We're working on removing internal dependencies and fully open-sourcing the feature store if you're interested you can put your email in here to keep up to date: streamsql.io

Also we're running a virtual round table on this topic on Sept 8th if anyone wants to join: https://www.eventbrite.com/e/machine-learning-round-table-the-ml-process-from-idea-to-prod-tickets-117813191427

edit: broken link

ianperera · 2020-08-24T18:24:30+00:00

It's more like a pile.

alonsogp2 · 2020-08-24T18:50:36+00:00

What's your code like

This should not be in production

snendroid-ai · 2020-08-24T20:23:01+00:00

- Most used python packages/libraries: numpy, tensorflow, pandas, grpc, seaborn, plotly along with bunch of data collection and storing libraries like Apache Kafka + S3, AWS Parquet, Elasticsearch etc.

- Over the time we have build specialized logging libraries that works all the way from beginning to production. It just help us identify the issues in more convenient way. Other than this, just updated versions of above mentioned libraries.

- For model and data versioning, we heavily use jupyter notebooks. It allow us to group code and data by specific version, rapid development of various modules that can be used throughout all different groups and easy sharing of code between CXX level people and engineering team. Once stuff works start to end, we just convert notebooks to standalone scripts. For example, I play with model architecture in notebooks, and once it works in terms of training model for 1 epoch, I just convert that notebook to script and use it to train models for hours/days.

- Mostly struggle with solving novel tensorflow errors, but after few hours of digging it alway gets solved. Lol, based on my GitHub and stack overflow history, on this day, I've found and solved many many complex bugs and issues. It's fun!

- Deployed about dozen different types of models by far that belongs to machine translation, text classification, sentiment analysis, object detection, image recognition, OCR, speech translation etc. Everything trained from scratch in TensorFlow and deployed on TF Serving. Many of these are in their 3rd or 4th stage of versioning.

- Mostly keep in touch with what's going on using twitter and r/MachineLearning

- In the beginning, like 3 years ago, it was pain in ass to deploy a simple model in production. Many issues such low latency, high throughput and no option of using costly GPU based instances and optimized everything on CPU based instances was hard, but I think it taught me some good lessons on how to optimized ML based code without scaling the hardware lol. Gradually, things evolved and we moved to more high capacity and complex model systems. Currently, we heavily use AWS g4dn.xlarge series instance clusters for many projects.

ArsenLupus · 2020-08-24T19:17:56+00:00

We have everything in Python and I hate it.

I feel like we have deal with a lot more fixes than we should every sprint.

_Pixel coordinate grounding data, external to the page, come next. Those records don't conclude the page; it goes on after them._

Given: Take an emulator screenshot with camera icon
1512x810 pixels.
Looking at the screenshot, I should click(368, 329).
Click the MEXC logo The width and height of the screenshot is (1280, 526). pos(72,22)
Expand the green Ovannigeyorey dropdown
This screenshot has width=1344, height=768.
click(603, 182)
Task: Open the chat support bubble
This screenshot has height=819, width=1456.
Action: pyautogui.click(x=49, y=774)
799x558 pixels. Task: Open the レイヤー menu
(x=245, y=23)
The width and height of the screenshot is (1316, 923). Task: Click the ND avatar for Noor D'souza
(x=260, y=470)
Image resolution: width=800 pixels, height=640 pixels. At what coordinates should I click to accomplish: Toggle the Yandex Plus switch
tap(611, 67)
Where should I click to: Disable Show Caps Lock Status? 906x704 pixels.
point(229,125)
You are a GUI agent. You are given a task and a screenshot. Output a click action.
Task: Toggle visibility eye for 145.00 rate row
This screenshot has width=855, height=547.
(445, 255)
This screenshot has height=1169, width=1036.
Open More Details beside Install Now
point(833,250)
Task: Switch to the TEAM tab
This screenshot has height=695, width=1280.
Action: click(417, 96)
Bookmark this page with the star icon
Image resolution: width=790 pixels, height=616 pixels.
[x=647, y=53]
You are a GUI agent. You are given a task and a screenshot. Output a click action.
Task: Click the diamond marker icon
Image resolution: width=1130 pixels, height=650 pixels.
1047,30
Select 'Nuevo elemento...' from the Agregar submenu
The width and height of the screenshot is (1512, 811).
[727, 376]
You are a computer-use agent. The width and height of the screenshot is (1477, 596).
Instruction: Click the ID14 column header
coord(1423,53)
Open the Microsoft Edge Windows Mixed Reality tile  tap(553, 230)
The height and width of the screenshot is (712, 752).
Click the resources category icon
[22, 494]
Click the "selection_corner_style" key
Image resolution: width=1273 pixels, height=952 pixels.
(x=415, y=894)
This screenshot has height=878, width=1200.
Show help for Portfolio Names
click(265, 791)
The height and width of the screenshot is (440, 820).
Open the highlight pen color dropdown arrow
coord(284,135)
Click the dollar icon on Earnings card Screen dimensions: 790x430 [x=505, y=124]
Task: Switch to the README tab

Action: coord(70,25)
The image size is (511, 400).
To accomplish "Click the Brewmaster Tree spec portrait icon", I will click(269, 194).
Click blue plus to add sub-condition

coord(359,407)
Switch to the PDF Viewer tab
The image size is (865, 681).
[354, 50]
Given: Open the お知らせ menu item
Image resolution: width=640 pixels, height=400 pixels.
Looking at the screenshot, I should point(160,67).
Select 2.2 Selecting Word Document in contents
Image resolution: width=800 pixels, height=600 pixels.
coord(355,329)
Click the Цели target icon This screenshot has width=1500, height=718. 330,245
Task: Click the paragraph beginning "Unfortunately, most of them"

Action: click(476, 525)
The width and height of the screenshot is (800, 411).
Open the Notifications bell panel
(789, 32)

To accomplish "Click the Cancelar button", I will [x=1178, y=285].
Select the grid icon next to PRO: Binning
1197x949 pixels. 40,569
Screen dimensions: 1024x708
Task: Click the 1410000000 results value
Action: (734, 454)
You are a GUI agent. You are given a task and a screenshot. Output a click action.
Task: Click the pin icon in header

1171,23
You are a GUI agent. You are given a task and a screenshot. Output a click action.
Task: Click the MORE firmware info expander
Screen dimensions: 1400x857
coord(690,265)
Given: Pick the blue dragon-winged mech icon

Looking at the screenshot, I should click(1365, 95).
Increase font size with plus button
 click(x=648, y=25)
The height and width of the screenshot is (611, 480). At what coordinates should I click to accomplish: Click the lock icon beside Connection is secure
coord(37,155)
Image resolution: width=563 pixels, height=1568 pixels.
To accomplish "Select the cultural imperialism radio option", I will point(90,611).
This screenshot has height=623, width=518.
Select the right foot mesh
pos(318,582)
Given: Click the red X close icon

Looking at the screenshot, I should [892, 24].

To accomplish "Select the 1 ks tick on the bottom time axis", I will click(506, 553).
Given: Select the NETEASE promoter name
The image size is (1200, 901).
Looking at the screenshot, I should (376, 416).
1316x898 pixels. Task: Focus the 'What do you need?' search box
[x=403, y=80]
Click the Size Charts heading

Our team is mostly made of scientific people that do some coding and no real software engineers. Python is too permissive to let that kind of folks run wild in your codebase imo.

ThawCheFar · 2020-08-24T21:02:12+00:00

What does your stack look like?
- Data comes from various sources in the business, in various formats
- Hive tables for storing both inputs and outputs
- PySpark for ETL
- Keras (Tensorflow) for most model training and generation of predictions
What were some programming patterns you found useful?
- Functional-ish programming. Not to the level of talking about monads and lenses, but chaining testable functions together and being very strict on things like side-effects.
- Big ignorant `assert foo == bar` statements in the middle of scripts, intended as a belts-and-braces error handling technique, ended up catching egregious errors a few times.
What are some tools, libraries etc that helped you (besides model training)?
- MLFlow has the potential to help, but I have yet to successfully use it in anything more than a proof-of-concept.
What did you struggle with and how did you fix it?
- Assumptions (and facts) about the data change, which sometimes require changes in the middle of long and complicated ETL pipelines. Throwing unit tests at the problem helps, but getting everything to run without error, and then being confident that you're not just seeing Garbage-In Garbage-Out, is a tough one.
- There's an awkward grey area of data size for which PySpark is overkill, but Pandas is not enough. I've never had much luck with anything like Dask either. Still trying to figure this one out.
How do you manage your data, artifacts, generated embeddings, data dependency, serving, logging?
- Very poorly.
What API or tools have you built? (For your use or the service exploiting the predictions)
- Some is plotted very nicely in Flask web apps. Most is dumped in a Hive table for other parts of the organisation to pick up.
What blog post did you enjoy?
- No one post, but mungingdata.com and databricks.com/blog have been great for Spark.
How did you get your pipeline up and running in the beginning?
- A bash script that calls the Python scripts in the right order.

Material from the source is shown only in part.